‘O Tempo Impresso’


















A memória espontânea tem um valor elevado. Tarkovski refere-a quando se debruça sobre o tema do tempo. Não é o tempo cronológico, que passa, em vez disso, é o tempo como elemento que personifica uma identidade, um grau de pureza moral. Um tempo que é ‘um estado, a chama em que vive a salamandra da alma humana'. Cada homem. Um espaço temporal que condiciona a evolução da mise-en-céne, o significado em foco daquilo que vai acontecendo, a formalização dos nossos gestos no decorrer de escolhas, decisões, disposições, todas relacionadas com essa capitalização moral, daquilo que o tempo, como entidade, nos ofereceu e permite realizar. Aquilo que nos permitimos crescer, aprender e compreender.
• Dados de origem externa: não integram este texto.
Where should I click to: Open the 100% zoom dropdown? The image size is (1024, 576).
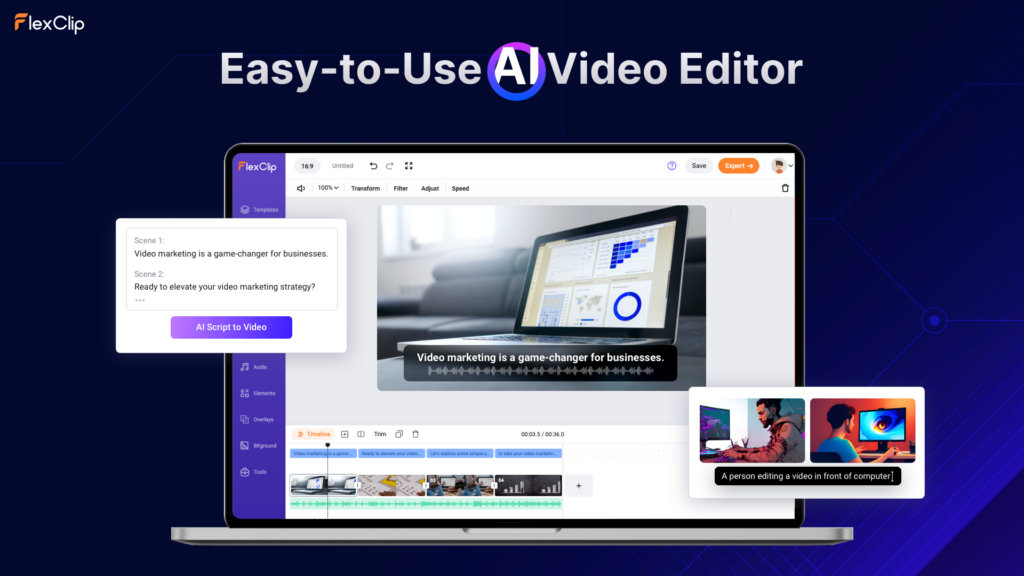(328, 188)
Embora o tempo cronológico passe, e isso tenha sobre cada pessoa um peso imenso, a iniludível capacidade de devolver à paisagem do quotidiano uma segurança, tranquilidade e certeza, ajuda. A força moral dos princípios que se escolhem como fio condutor da personalidade, pertencem ao domínio da força interior e da capacidade que cada um tem de se tornar verosímil. Que tal? A totalidade do regresso às origens, à denúncia pessoal, por momentos insólita, ao pressuposto que se espraia como uma tela onde é possível estabelecer os limites da vivência. A condição essencial de uma composição plástica, que torna decisivo o que é específico e real, único e verdadeiro. Os recuos e os avanços contribuem para esta complementaridade. E que melhor combinação do que aplacar esse entendimento com um copo de bom vinho.